What the task asks: Shift each coordinate in the material's answers by adding 32, and rewrite the lines starting with the line that contains "Where should I click to: Go" and going on through the line that contains "I will coord(1194,374).". Include the requests.
***** Available data *****
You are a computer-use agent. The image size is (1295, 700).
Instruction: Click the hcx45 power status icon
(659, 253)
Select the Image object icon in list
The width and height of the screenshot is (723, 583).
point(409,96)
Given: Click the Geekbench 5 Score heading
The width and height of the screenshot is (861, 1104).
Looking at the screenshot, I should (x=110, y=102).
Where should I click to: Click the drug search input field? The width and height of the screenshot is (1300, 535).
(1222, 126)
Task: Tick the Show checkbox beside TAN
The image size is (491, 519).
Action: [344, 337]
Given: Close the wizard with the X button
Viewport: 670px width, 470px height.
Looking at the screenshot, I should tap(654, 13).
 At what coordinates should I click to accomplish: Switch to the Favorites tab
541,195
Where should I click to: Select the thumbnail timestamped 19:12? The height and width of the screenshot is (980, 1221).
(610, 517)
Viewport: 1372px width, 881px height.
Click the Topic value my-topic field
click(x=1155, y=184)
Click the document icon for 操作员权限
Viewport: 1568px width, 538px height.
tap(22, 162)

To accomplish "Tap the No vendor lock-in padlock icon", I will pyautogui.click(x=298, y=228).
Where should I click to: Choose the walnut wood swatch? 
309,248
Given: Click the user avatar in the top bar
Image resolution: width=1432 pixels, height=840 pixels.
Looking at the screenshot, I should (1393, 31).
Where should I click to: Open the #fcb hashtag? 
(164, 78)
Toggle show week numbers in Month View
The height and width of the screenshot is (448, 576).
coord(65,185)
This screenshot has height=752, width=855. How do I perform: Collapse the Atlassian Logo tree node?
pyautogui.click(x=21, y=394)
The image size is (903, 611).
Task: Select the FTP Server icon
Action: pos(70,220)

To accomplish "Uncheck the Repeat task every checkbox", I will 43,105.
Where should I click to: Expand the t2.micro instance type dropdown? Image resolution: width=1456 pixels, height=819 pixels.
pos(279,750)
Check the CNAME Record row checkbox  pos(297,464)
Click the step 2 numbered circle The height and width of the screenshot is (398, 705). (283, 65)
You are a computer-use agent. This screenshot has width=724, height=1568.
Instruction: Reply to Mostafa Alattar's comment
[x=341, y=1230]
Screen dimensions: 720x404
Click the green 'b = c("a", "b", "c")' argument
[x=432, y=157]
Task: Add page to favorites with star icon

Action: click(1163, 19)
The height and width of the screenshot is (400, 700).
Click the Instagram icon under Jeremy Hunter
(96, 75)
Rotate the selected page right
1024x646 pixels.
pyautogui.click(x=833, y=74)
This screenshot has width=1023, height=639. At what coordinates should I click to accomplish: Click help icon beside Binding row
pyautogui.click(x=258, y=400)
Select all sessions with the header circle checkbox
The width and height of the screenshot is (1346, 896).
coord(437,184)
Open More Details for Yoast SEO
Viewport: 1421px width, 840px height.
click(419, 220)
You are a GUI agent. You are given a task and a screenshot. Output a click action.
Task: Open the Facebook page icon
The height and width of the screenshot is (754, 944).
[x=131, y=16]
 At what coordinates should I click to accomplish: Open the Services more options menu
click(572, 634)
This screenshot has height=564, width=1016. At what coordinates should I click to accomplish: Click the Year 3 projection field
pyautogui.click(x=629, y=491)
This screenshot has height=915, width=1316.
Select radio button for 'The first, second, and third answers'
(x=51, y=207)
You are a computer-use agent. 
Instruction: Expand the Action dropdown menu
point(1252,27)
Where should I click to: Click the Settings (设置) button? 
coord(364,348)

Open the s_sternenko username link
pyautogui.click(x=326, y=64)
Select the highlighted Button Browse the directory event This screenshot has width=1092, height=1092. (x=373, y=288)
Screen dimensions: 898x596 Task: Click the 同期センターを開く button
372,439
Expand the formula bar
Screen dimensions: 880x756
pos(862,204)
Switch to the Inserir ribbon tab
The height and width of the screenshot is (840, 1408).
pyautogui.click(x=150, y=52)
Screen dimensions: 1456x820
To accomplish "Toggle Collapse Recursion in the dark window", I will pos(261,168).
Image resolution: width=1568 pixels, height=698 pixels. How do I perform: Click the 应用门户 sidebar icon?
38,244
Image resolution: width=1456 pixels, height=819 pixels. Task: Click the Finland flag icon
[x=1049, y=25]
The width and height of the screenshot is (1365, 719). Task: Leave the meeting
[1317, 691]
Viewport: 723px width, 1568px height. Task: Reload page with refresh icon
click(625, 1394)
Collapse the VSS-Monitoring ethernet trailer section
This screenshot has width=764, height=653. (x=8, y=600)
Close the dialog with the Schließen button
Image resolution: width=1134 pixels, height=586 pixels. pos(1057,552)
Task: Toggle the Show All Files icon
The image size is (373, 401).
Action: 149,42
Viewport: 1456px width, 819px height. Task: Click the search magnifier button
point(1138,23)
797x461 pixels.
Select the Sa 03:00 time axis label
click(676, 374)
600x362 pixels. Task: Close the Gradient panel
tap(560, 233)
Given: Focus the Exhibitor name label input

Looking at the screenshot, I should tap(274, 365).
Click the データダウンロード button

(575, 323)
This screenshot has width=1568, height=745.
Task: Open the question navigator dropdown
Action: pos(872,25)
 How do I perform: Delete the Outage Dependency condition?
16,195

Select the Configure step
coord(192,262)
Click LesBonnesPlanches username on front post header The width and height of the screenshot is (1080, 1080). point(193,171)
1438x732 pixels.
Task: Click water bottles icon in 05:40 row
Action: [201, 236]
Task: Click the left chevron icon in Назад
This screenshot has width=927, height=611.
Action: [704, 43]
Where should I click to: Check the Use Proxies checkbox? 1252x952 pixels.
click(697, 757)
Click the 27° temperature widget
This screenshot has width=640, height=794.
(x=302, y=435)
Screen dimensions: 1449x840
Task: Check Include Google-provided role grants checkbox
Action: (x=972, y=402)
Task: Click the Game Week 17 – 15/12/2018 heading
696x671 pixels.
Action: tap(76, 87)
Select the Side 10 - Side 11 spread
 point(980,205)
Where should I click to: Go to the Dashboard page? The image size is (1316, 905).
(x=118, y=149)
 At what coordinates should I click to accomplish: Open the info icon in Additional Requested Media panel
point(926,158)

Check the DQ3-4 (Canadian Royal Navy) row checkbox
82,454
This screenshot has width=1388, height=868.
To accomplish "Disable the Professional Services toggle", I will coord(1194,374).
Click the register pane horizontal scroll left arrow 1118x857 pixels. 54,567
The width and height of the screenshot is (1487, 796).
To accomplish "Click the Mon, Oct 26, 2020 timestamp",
*****
Task response:
Where should I click to: Go to the Dashboard page? The image size is (1316, 905).
(x=150, y=181)
 At what coordinates should I click to accomplish: Open the info icon in Additional Requested Media panel
point(958,190)

Check the DQ3-4 (Canadian Royal Navy) row checkbox
114,486
This screenshot has width=1388, height=868.
To accomplish "Disable the Professional Services toggle", I will coord(1226,406).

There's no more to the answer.